■ AUFGABE 1
Was soll laut dem Textauszug neben eine gute Reportage gesetzt werden, damit der Leser ein Making-Of-Video vom Gelesenen ansehen kann?
■ AUFGABE 2
Schreibe aus dem Textauszug wortgetreu ab, was bei den Worten „Nun kam uns“ einsetzt und nach den Worten „das Mikrophon gesagt.“ aufhört.

■ TEXTAUSZUG
────

Nun kam uns letzte Woche ein Kamerateam an der Hochschule besuchen. Ich glaube, sie wollten resignierte Journalistik-Studenten filmen. Doch, Herbst hin oder her: Wir sind jung, und ich finde, dass es noch viel zu früh ist, um den Journalismus zu begraben. Also habe ich irgendwas von Innovation und Journalismus-neu-denken in das Mikrophon gesagt.
„Und wie sähen Innovationen im Journalismus ungefähr aus?“, fragte mich ein Freund kurz nach Ausstrahlung des Beitrages, „Lässt man sich zusammen mit Selbstmord-Attentätern in die Luft jagen, möglichst per Livestream oder tarnt man sich dann schon mal öfter als „Bild“-Journalist, um auf jeden Fall ein Interview von angesagten Politikern zu erhalten? Man könnte sich auch im Auge des Taifuns anketten, um ganz nah dran vom Tsunami berichten zu können…“
Was bekloppt klingt, ist es vielleicht gar nicht, wenn man das Prinzip dahinter versteht: Ganz nah dran sein am Ereignis – vielleicht nicht mit den eigenen Augen, sondern durch die Handykamera eines Lesers. Den wiederum könnte man weniger langweilen mit einer Zeitung, die genau für ihn gemacht ist: Wenn er sich für den nahen Osten interessiert, kriegt er tiefgehende Informationen von genau da. Allgemeines über politische Lage, historische Entwicklung oder ethnologische Kontexte kennt er schon. Warum sollte man jemandem einen Sportteil schicken, der sich dafür nicht interessiert? Warum nicht einen QR-Code neben eine gute Reportage setzen, mittels derer der Leser ein Making-Of-Video vom Gelesenen ansehen kann? Warum Print und Online nicht zu einer coolen Sache verschmelzen?
Ideen gibt es genug. Nachdem nächsten Monat die Welt untergegangen sein wird, legen wir mit dem Journalismus so richtig los. Versprochen.

────

■ DATENABSCHNITT
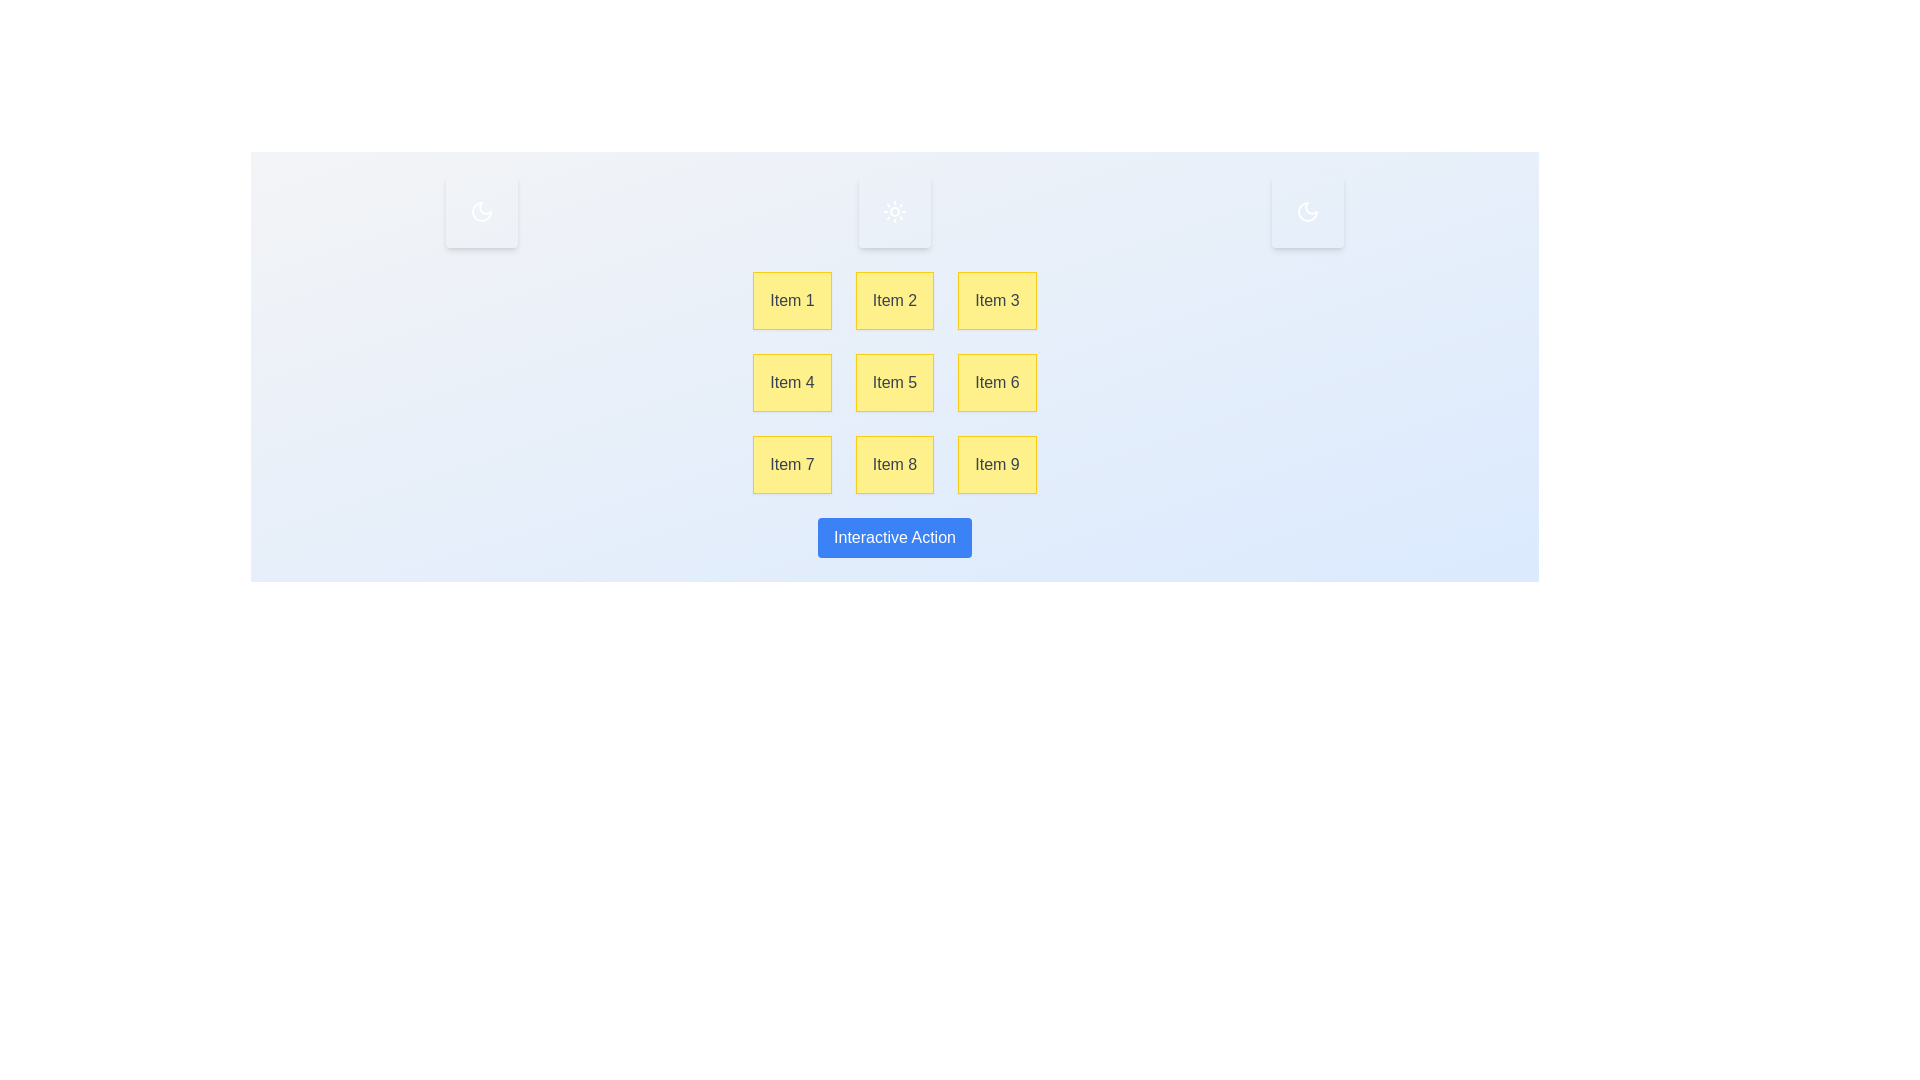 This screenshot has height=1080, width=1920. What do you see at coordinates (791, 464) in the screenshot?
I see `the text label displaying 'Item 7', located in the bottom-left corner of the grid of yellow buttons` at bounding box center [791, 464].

────

■ LÖSUNG 1
Ein QR-Code.

■ LÖSUNG 2
Nun kam uns letzte Woche ein Kamerateam an der Hochschule besuchen. Ich glaube, sie wollten resignierte Journalistik-Studenten filmen. Doch, Herbst hin oder her: Wir sind jung, und ich finde, dass es noch viel zu früh ist, um den Journalismus zu begraben. Also habe ich irgendwas von Innovation und Journalismus-neu-denken in das Mikrophon gesagt.